(Stored data)
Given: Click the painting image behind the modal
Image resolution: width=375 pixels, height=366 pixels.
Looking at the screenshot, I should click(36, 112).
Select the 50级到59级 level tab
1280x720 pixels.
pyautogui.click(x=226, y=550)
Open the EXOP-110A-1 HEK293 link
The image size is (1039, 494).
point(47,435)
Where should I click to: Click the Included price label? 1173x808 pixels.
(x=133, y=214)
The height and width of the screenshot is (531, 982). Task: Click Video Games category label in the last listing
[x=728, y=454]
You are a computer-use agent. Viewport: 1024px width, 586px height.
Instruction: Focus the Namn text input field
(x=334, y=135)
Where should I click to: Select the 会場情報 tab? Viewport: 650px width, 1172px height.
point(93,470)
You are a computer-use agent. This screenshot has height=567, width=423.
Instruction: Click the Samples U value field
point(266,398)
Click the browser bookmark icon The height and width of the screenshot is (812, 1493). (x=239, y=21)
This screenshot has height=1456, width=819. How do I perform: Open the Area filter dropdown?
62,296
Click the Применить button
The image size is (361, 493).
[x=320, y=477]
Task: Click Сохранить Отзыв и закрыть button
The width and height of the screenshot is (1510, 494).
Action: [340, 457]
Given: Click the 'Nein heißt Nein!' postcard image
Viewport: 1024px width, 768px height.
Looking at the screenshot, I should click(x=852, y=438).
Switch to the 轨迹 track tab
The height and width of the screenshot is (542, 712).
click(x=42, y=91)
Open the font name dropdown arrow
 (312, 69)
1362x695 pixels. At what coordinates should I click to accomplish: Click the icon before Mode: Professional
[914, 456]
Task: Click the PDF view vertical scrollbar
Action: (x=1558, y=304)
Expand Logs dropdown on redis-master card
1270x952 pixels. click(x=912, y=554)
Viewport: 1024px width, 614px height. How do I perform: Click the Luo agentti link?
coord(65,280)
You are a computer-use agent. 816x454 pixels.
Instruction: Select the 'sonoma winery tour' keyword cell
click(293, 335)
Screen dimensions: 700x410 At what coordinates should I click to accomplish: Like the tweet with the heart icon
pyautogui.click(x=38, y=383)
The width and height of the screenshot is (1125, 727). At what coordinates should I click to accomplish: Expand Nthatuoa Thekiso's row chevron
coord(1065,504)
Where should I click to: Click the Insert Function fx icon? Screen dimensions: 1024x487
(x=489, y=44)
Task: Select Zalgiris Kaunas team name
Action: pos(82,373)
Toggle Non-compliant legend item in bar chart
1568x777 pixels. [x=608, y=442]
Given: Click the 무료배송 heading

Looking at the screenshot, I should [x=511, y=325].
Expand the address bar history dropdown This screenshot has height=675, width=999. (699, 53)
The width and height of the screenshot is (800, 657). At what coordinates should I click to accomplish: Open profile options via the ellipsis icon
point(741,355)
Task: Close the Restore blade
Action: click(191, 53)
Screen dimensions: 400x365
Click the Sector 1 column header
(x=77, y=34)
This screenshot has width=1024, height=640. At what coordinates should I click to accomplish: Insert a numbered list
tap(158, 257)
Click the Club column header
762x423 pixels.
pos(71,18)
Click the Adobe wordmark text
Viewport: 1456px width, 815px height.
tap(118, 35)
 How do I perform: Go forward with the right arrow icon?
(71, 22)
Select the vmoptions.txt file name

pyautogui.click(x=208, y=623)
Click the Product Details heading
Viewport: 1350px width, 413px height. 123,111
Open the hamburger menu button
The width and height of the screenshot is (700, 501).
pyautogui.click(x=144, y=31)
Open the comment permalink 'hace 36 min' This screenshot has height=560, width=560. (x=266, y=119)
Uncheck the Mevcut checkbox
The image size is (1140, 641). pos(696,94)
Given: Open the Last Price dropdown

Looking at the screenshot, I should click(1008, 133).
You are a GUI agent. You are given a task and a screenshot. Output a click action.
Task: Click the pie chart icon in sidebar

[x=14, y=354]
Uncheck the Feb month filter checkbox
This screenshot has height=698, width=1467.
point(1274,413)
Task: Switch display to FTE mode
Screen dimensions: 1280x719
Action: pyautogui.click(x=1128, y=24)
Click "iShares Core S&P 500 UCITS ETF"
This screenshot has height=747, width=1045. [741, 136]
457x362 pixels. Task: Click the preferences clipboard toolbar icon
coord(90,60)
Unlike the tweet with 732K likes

* [AIM OF THE EXERCISE]
Print the records once more, exactly as written.

* [EXERCISE ANSWER]
Given: Click the painting image behind the modal
Image resolution: width=375 pixels, height=366 pixels.
Looking at the screenshot, I should click(36, 112).
Select the 50级到59级 level tab
1280x720 pixels.
pyautogui.click(x=226, y=550)
Open the EXOP-110A-1 HEK293 link
The image size is (1039, 494).
point(47,435)
Where should I click to: Click the Included price label? 1173x808 pixels.
(x=133, y=214)
The height and width of the screenshot is (531, 982). Task: Click Video Games category label in the last listing
[x=728, y=454]
You are a computer-use agent. Viewport: 1024px width, 586px height.
Instruction: Focus the Namn text input field
(x=334, y=135)
Where should I click to: Select the 会場情報 tab? Viewport: 650px width, 1172px height.
point(93,470)
You are a computer-use agent. This screenshot has height=567, width=423.
Instruction: Click the Samples U value field
point(266,398)
Click the browser bookmark icon The height and width of the screenshot is (812, 1493). (x=239, y=21)
This screenshot has height=1456, width=819. How do I perform: Open the Area filter dropdown?
62,296
Click the Применить button
The image size is (361, 493).
[x=320, y=477]
Task: Click Сохранить Отзыв и закрыть button
The width and height of the screenshot is (1510, 494).
Action: [340, 457]
Given: Click the 'Nein heißt Nein!' postcard image
Viewport: 1024px width, 768px height.
Looking at the screenshot, I should click(x=852, y=438).
Switch to the 轨迹 track tab
The height and width of the screenshot is (542, 712).
click(x=42, y=91)
Open the font name dropdown arrow
 (312, 69)
1362x695 pixels. At what coordinates should I click to accomplish: Click the icon before Mode: Professional
[914, 456]
Task: Click the PDF view vertical scrollbar
Action: (x=1558, y=304)
Expand Logs dropdown on redis-master card
1270x952 pixels. click(x=912, y=554)
Viewport: 1024px width, 614px height. How do I perform: Click the Luo agentti link?
coord(65,280)
You are a computer-use agent. 816x454 pixels.
Instruction: Select the 'sonoma winery tour' keyword cell
click(293, 335)
Screen dimensions: 700x410 At what coordinates should I click to accomplish: Like the tweet with the heart icon
pyautogui.click(x=38, y=383)
The width and height of the screenshot is (1125, 727). At what coordinates should I click to accomplish: Expand Nthatuoa Thekiso's row chevron
coord(1065,504)
Where should I click to: Click the Insert Function fx icon? Screen dimensions: 1024x487
(x=489, y=44)
Task: Select Zalgiris Kaunas team name
Action: pos(82,373)
Toggle Non-compliant legend item in bar chart
1568x777 pixels. [x=608, y=442]
Given: Click the 무료배송 heading

Looking at the screenshot, I should [x=511, y=325].
Expand the address bar history dropdown This screenshot has height=675, width=999. (699, 53)
The width and height of the screenshot is (800, 657). At what coordinates should I click to accomplish: Open profile options via the ellipsis icon
point(741,355)
Task: Close the Restore blade
Action: click(191, 53)
Screen dimensions: 400x365
Click the Sector 1 column header
(x=77, y=34)
This screenshot has width=1024, height=640. At what coordinates should I click to accomplish: Insert a numbered list
tap(158, 257)
Click the Club column header
762x423 pixels.
pos(71,18)
Click the Adobe wordmark text
Viewport: 1456px width, 815px height.
tap(118, 35)
 How do I perform: Go forward with the right arrow icon?
(71, 22)
Select the vmoptions.txt file name

pyautogui.click(x=208, y=623)
Click the Product Details heading
Viewport: 1350px width, 413px height. 123,111
Open the hamburger menu button
The width and height of the screenshot is (700, 501).
pyautogui.click(x=144, y=31)
Open the comment permalink 'hace 36 min' This screenshot has height=560, width=560. (x=266, y=119)
Uncheck the Mevcut checkbox
The image size is (1140, 641). pos(696,94)
Given: Open the Last Price dropdown

Looking at the screenshot, I should click(1008, 133).
You are a GUI agent. You are given a task and a screenshot. Output a click action.
Task: Click the pie chart icon in sidebar

[x=14, y=354]
Uncheck the Feb month filter checkbox
This screenshot has height=698, width=1467.
point(1274,413)
Task: Switch display to FTE mode
Screen dimensions: 1280x719
Action: pyautogui.click(x=1128, y=24)
Click "iShares Core S&P 500 UCITS ETF"
This screenshot has height=747, width=1045. [741, 136]
457x362 pixels. Task: Click the preferences clipboard toolbar icon
coord(90,60)
Unlike the tweet with 732K likes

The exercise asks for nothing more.